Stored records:
****************************************

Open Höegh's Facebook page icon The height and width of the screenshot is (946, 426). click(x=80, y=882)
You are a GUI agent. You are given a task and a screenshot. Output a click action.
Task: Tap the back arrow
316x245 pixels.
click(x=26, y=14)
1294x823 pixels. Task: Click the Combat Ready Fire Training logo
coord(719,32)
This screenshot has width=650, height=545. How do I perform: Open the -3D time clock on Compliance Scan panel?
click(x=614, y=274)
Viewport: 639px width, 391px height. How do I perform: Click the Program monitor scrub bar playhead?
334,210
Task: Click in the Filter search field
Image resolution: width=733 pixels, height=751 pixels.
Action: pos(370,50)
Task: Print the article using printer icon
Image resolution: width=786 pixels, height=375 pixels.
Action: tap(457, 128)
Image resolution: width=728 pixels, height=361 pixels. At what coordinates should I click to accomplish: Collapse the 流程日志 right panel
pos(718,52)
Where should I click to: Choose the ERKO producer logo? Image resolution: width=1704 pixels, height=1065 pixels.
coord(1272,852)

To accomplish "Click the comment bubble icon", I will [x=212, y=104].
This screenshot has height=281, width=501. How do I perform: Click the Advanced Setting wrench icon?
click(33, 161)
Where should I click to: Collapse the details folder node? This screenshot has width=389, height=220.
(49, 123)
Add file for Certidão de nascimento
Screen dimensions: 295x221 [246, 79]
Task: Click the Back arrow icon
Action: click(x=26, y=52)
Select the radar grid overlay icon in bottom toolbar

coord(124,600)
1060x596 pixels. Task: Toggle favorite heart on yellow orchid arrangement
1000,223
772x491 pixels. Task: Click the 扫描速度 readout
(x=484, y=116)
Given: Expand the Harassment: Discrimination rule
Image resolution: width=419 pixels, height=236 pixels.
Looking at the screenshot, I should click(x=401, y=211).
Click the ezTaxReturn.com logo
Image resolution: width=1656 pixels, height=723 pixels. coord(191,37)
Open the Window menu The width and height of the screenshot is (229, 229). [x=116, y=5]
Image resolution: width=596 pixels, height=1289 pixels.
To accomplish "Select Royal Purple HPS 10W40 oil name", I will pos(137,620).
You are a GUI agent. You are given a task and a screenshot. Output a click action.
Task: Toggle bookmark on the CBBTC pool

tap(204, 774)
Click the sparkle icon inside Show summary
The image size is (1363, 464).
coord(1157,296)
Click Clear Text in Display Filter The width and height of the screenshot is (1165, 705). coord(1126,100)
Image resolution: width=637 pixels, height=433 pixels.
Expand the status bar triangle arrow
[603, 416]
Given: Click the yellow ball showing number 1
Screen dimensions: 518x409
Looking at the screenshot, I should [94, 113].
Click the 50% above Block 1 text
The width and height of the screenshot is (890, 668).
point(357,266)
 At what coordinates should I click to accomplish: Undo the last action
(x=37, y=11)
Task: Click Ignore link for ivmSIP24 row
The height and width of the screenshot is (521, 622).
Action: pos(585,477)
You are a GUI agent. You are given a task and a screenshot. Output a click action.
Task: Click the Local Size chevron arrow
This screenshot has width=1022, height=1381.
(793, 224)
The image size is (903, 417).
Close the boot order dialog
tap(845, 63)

****************************************

TASK TO COMPLETE: Could you quote the data above word for word, from its very first line up to and including the line that contains "coord(719,32)"?

COMPLETE RESPONSE:
Open Höegh's Facebook page icon The height and width of the screenshot is (946, 426). click(x=80, y=882)
You are a GUI agent. You are given a task and a screenshot. Output a click action.
Task: Tap the back arrow
316x245 pixels.
click(x=26, y=14)
1294x823 pixels. Task: Click the Combat Ready Fire Training logo
coord(719,32)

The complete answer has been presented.